→ **TASK DETAILS**:
Your answer must be an exact copy of the lines from the one containing "Screen dimensions: 620x631" through the last line of the records below, with no pictures; please include nothing else.

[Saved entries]
────

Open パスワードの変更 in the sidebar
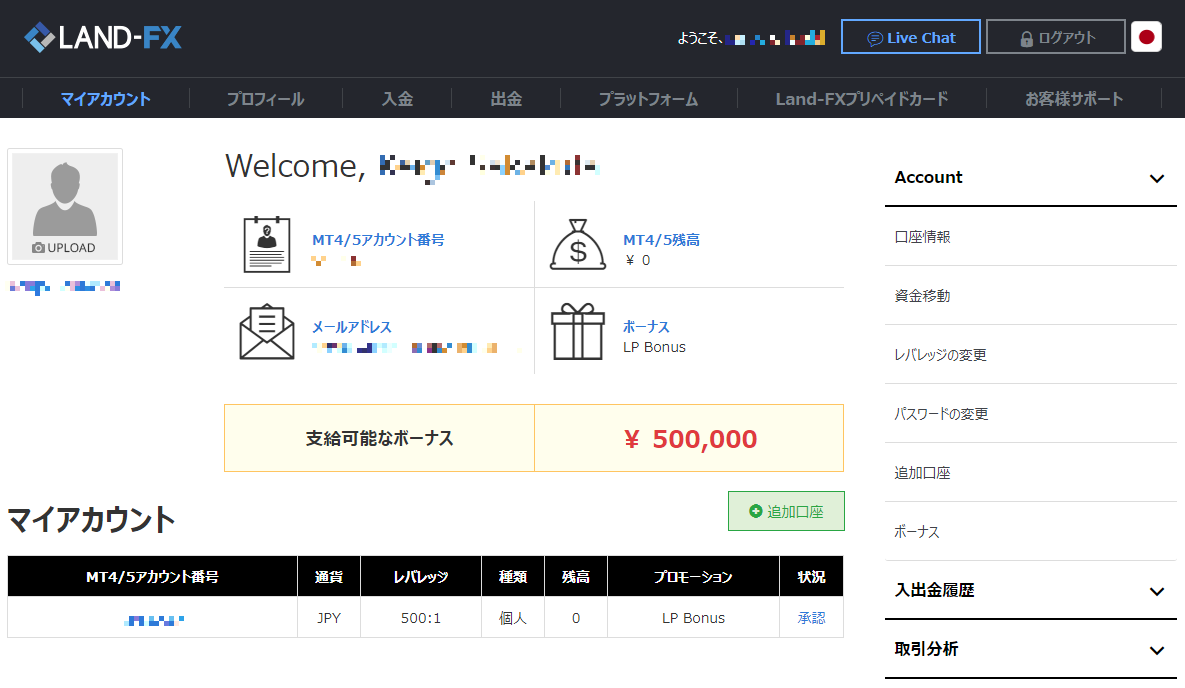Image resolution: width=1185 pixels, height=688 pixels. 941,414
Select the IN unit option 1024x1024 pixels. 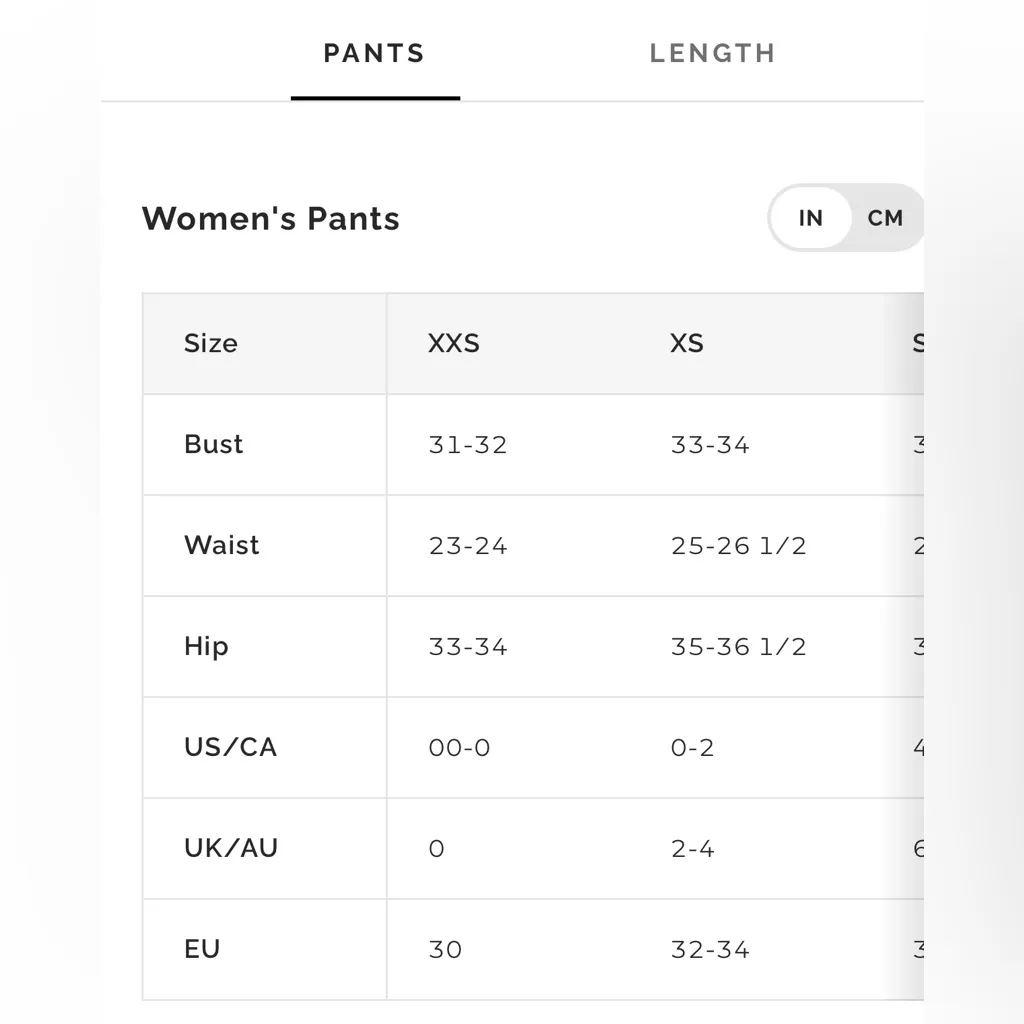tap(811, 218)
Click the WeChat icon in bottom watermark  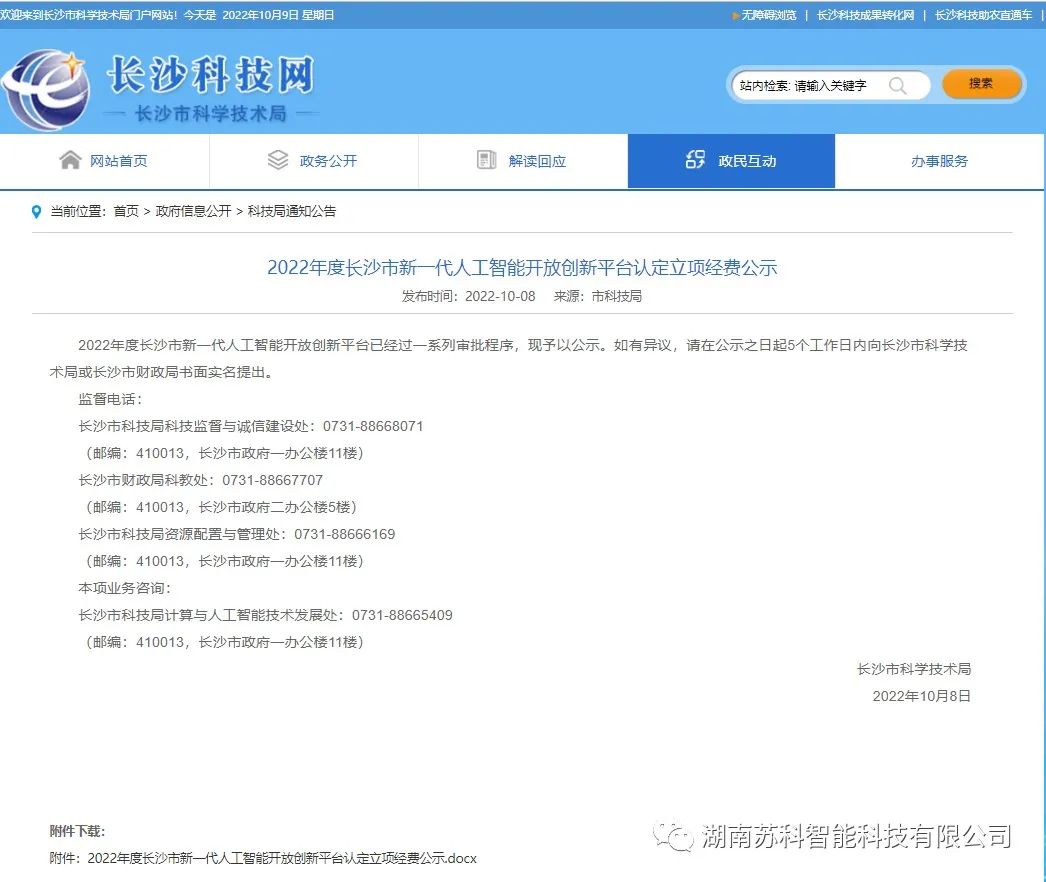[674, 836]
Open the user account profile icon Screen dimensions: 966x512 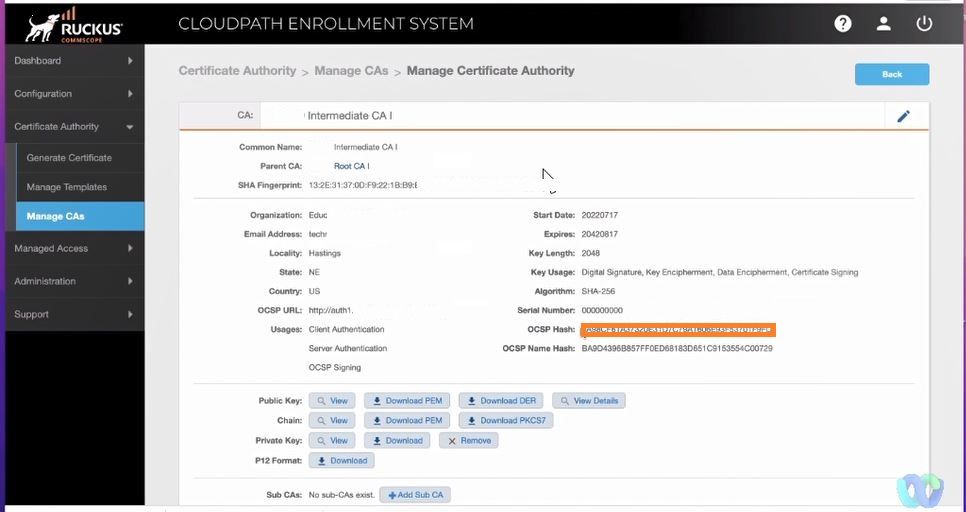883,24
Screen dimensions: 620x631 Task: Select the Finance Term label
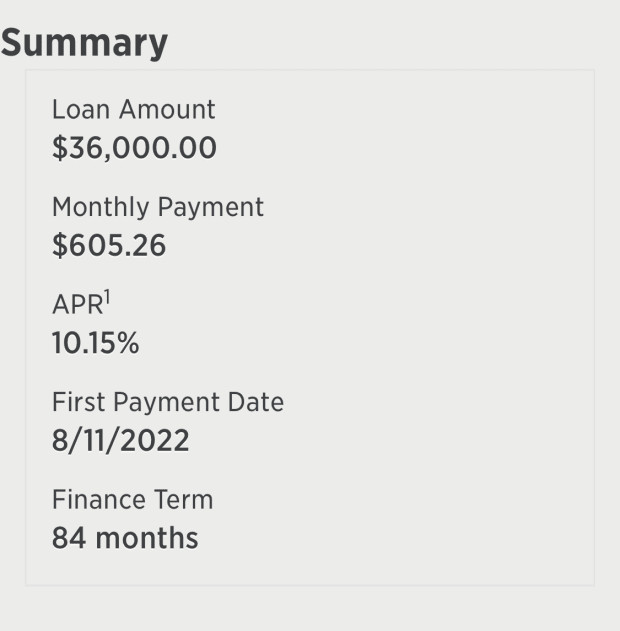(132, 500)
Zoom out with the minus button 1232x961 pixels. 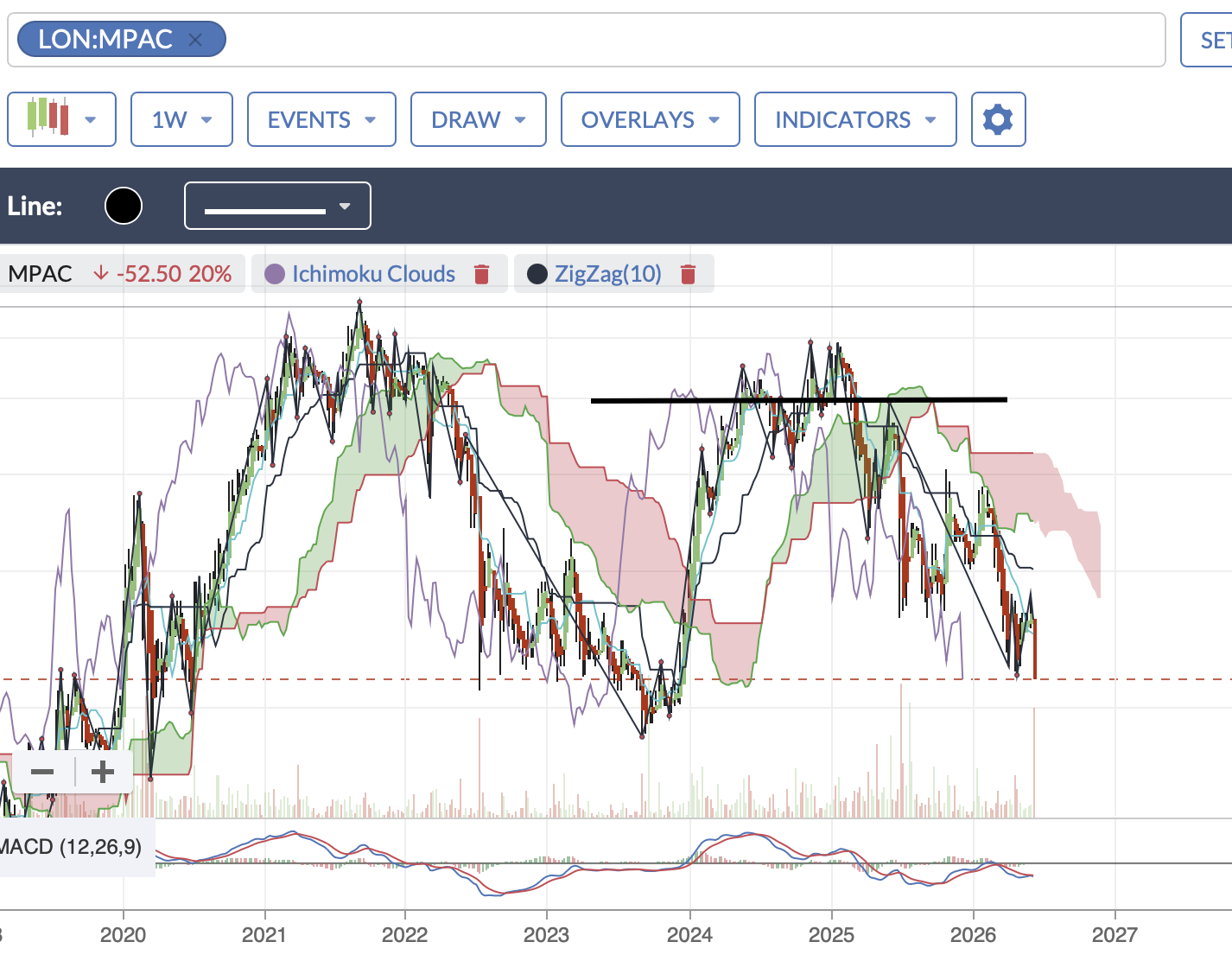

────

→ **EXERCISE SOLUTION**:
Screen dimensions: 620x631 Task: Select the Finance Term label
(132, 500)
Zoom out with the minus button 1232x961 pixels. 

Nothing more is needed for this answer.